“Alone” isn’t really the right word, because I’m referring to the two of us, husband and wife. We’ve been on a vacation this week, not the kind where I’m speaking every day, but the kind where there’s been zero agenda, each day ripe with the opportunity for adventure or naps, or both, as our own choices dictate…
Tuesday: Details
Wednesday: A bike ride from somewhere below artist point, all the way to the top (each of starting at different places).
Thursday: Bicycle adventures in Bellingham, and lunch with an old friend, a carpenter who mentors pastors in the Bellingham area like Gandalf to Frodo.
Friday: A hike to the top of Goat Mountain instead of Church Mountain, because the road to the church was moved by construction (a metaphor? has the road to the modern church been moved by constructs of modernity, or deconstructions of post-modernity?)
Today: More details including writing an article for the local paper, and a field trip to a local farm that raises organic, grass feed beef, as we try to drop off the Food Inc. grid a little more each season.
In between the events, we’ve been reading books by Tolstoy and Nemirovsky, cooked some really great meals, and enjoyed discussions about where we’ve been as a couple, and where we might be going in the days ahead. We slept as much as we wanted. We’ve discovered that, after all these years, we enjoy being together more now than ever before, for which we’re profoundly grateful.
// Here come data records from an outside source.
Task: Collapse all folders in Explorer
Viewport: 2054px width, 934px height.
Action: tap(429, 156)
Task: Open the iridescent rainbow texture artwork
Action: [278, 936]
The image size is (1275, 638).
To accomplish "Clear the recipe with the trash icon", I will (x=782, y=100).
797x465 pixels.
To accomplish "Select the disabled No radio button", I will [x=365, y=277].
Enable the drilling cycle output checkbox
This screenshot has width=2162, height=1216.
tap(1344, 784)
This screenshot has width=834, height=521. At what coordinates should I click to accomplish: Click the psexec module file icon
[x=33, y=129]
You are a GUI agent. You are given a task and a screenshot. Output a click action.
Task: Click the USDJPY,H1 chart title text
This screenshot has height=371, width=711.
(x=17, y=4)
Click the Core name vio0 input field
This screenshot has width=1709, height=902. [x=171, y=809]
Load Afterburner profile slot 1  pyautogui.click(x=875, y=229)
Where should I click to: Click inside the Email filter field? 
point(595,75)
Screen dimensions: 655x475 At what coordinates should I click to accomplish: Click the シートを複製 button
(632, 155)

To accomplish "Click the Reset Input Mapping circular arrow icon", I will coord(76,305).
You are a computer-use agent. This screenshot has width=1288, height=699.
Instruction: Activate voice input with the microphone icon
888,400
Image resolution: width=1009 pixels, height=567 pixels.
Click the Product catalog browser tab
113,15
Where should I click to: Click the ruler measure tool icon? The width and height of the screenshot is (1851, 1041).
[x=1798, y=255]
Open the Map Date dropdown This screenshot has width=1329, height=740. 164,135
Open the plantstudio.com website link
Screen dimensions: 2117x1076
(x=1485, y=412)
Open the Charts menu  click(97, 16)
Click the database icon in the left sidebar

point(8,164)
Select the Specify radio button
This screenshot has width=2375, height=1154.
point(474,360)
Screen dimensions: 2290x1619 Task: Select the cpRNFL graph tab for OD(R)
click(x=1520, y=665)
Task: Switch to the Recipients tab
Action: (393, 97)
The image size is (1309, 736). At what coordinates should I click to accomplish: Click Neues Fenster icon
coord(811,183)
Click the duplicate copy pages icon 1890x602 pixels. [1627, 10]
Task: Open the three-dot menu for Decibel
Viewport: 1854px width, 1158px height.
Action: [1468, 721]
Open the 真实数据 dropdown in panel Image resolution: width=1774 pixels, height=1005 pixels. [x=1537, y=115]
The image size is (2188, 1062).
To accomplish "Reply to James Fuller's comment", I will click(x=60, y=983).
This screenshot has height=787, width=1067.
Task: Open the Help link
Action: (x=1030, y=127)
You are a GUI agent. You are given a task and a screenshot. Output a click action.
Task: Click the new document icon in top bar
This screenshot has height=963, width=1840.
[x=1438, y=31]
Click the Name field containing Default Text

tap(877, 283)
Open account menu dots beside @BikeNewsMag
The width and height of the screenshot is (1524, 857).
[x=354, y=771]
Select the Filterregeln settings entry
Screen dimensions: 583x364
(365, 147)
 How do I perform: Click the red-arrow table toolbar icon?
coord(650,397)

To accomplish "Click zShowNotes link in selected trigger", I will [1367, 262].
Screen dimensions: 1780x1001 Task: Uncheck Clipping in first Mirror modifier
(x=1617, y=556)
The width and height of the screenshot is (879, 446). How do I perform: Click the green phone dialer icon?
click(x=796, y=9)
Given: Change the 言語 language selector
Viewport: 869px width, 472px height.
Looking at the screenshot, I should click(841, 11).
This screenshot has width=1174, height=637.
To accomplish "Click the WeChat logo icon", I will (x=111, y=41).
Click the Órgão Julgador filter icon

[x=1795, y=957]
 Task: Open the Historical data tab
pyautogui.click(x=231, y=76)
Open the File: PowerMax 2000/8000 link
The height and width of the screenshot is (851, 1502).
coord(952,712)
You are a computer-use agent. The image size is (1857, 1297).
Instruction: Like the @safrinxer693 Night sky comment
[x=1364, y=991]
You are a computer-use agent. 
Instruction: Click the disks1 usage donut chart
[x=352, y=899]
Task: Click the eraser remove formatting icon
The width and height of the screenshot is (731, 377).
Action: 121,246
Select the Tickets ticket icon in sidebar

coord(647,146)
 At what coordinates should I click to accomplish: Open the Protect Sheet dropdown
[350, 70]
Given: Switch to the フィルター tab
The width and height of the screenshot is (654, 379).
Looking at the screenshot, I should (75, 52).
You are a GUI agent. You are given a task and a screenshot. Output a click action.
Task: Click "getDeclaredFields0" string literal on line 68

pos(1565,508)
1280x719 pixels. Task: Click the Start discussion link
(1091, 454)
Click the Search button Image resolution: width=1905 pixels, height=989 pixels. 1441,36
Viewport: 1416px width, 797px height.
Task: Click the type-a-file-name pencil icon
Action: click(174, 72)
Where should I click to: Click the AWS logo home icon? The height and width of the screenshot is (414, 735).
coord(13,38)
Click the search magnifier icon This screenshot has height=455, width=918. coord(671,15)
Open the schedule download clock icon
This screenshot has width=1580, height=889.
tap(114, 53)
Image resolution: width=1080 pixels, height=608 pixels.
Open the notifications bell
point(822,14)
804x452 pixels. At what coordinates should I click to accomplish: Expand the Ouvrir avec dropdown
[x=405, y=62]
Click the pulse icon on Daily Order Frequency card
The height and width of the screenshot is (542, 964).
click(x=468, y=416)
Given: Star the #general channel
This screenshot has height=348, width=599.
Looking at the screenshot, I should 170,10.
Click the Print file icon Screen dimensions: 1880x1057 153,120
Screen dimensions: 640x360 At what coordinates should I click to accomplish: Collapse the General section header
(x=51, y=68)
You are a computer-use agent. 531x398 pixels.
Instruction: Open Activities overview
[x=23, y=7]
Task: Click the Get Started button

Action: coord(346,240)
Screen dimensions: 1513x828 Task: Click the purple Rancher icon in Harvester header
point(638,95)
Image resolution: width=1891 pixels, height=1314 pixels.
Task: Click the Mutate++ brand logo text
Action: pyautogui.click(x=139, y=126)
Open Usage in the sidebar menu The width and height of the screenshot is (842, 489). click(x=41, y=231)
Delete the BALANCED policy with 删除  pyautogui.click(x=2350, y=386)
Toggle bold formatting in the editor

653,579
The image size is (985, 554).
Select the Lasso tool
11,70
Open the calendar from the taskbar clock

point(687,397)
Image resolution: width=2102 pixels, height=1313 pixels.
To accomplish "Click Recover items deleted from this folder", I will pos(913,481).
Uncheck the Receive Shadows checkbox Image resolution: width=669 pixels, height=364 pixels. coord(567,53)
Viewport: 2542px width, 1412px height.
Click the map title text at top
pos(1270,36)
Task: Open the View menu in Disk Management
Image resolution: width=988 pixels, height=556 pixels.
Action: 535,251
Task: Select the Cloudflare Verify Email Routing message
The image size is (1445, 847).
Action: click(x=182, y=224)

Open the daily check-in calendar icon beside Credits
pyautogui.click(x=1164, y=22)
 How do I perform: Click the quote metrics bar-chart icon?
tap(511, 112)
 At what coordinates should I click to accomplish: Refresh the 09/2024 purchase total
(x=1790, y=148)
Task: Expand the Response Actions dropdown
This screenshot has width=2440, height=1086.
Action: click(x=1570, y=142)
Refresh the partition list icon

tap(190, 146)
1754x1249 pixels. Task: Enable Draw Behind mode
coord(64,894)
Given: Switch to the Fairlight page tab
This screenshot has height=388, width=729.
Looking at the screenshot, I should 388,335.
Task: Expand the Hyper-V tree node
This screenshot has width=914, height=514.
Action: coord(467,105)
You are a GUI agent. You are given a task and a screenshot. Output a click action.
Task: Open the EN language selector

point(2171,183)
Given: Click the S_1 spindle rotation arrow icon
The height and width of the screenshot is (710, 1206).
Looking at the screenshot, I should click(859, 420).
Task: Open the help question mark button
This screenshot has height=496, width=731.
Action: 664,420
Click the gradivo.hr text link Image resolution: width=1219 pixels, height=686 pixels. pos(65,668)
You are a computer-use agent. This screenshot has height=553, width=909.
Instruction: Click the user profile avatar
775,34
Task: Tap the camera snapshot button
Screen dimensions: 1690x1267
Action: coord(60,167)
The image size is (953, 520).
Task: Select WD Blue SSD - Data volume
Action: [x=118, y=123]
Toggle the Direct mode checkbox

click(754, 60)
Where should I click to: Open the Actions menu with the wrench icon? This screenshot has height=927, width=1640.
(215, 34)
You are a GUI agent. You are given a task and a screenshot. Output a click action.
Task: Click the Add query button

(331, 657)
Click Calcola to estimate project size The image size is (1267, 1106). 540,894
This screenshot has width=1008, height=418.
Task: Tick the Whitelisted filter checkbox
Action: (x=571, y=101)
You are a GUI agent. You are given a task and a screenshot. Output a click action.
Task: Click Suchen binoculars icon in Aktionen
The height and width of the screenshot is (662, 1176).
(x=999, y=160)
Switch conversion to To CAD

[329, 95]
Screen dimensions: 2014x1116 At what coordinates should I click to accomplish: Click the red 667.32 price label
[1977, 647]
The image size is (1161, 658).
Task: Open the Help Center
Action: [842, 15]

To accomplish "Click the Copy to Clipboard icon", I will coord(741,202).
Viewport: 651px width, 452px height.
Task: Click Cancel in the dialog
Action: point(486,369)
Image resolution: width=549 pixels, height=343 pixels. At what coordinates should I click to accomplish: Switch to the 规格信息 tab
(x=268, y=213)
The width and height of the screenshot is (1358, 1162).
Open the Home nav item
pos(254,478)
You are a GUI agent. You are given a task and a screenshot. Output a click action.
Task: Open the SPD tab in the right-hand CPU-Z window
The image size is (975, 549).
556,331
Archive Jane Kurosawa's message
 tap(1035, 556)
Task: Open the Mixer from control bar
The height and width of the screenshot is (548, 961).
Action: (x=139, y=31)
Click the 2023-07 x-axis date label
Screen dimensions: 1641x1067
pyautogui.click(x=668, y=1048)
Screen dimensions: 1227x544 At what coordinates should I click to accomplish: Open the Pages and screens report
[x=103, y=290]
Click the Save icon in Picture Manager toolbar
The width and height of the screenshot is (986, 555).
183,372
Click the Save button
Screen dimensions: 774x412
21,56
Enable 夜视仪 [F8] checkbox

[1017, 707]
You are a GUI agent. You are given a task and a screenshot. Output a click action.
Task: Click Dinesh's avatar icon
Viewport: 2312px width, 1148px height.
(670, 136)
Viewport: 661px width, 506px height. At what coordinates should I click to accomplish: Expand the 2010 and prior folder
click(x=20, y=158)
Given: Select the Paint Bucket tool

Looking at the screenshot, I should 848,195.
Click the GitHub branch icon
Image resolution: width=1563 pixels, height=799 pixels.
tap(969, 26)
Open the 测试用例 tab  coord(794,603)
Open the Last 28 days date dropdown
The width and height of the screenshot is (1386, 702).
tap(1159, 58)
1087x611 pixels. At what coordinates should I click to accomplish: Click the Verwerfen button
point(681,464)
There have been vacations blended with teaching, or heavy sightseeing agendas, or vacations rooted in things that simply needed to get done, like painting a house or caring for someone in need. This vacation, though, has been a different kind, a gift of genuine Sabbath.
There’s a part of me that wants to investigate where this notion of vacation came from; does it have origins in the Sabbath of old, or is just a byproduct of industrialization and unions? For now, I don’t care. Instead, with gratitude for the many gifts God’s given us, we pray that we’ll be found faithful, stepping ever more fully into God’s story of transformation. That, and a good Saturday rainfall, seems to be enough.